## TASK STATEMENT
The records that follow are to be transcribed exactly.

━━━━━ SOURCE DATA ━━━━━

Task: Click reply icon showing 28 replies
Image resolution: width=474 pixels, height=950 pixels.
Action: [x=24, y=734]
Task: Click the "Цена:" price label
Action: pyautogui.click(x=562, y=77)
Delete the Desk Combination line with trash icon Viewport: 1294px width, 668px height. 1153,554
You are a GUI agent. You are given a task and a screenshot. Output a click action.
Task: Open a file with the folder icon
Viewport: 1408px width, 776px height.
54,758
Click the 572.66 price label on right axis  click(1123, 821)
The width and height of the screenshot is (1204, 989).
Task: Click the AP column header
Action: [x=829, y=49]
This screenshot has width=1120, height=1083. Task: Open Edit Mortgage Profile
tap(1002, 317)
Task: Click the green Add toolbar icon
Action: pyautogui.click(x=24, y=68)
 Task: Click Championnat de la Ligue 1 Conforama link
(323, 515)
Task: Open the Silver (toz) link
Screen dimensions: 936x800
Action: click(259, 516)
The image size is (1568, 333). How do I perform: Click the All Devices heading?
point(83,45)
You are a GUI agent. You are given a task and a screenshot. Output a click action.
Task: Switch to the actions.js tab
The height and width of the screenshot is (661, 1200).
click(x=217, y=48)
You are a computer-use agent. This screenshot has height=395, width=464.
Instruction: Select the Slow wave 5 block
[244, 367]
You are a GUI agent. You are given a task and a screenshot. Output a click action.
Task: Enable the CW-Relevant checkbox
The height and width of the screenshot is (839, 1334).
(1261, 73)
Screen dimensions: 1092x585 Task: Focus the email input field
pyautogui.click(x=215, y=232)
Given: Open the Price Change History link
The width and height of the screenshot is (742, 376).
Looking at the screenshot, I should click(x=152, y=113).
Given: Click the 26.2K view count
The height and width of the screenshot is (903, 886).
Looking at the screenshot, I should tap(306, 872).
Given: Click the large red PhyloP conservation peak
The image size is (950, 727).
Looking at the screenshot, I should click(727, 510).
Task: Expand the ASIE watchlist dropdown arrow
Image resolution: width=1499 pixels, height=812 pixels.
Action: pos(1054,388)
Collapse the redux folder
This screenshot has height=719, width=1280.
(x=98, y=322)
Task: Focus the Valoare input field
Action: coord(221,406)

━━━━━

## RESULT OF THE EXERCISE
Task: Click reply icon showing 28 replies
Image resolution: width=474 pixels, height=950 pixels.
Action: [x=24, y=734]
Task: Click the "Цена:" price label
Action: pyautogui.click(x=562, y=77)
Delete the Desk Combination line with trash icon Viewport: 1294px width, 668px height. 1153,554
You are a GUI agent. You are given a task and a screenshot. Output a click action.
Task: Open a file with the folder icon
Viewport: 1408px width, 776px height.
54,758
Click the 572.66 price label on right axis  click(1123, 821)
The width and height of the screenshot is (1204, 989).
Task: Click the AP column header
Action: [x=829, y=49]
This screenshot has width=1120, height=1083. Task: Open Edit Mortgage Profile
tap(1002, 317)
Task: Click the green Add toolbar icon
Action: pyautogui.click(x=24, y=68)
 Task: Click Championnat de la Ligue 1 Conforama link
(323, 515)
Task: Open the Silver (toz) link
Screen dimensions: 936x800
Action: click(259, 516)
The image size is (1568, 333). How do I perform: Click the All Devices heading?
point(83,45)
You are a GUI agent. You are given a task and a screenshot. Output a click action.
Task: Switch to the actions.js tab
The height and width of the screenshot is (661, 1200).
click(x=217, y=48)
You are a computer-use agent. This screenshot has height=395, width=464.
Instruction: Select the Slow wave 5 block
[244, 367]
You are a GUI agent. You are given a task and a screenshot. Output a click action.
Task: Enable the CW-Relevant checkbox
The height and width of the screenshot is (839, 1334).
(1261, 73)
Screen dimensions: 1092x585 Task: Focus the email input field
pyautogui.click(x=215, y=232)
Given: Open the Price Change History link
The width and height of the screenshot is (742, 376).
Looking at the screenshot, I should click(x=152, y=113).
Given: Click the 26.2K view count
The height and width of the screenshot is (903, 886).
Looking at the screenshot, I should tap(306, 872).
Given: Click the large red PhyloP conservation peak
The image size is (950, 727).
Looking at the screenshot, I should click(727, 510).
Task: Expand the ASIE watchlist dropdown arrow
Image resolution: width=1499 pixels, height=812 pixels.
Action: pos(1054,388)
Collapse the redux folder
This screenshot has height=719, width=1280.
(x=98, y=322)
Task: Focus the Valoare input field
Action: coord(221,406)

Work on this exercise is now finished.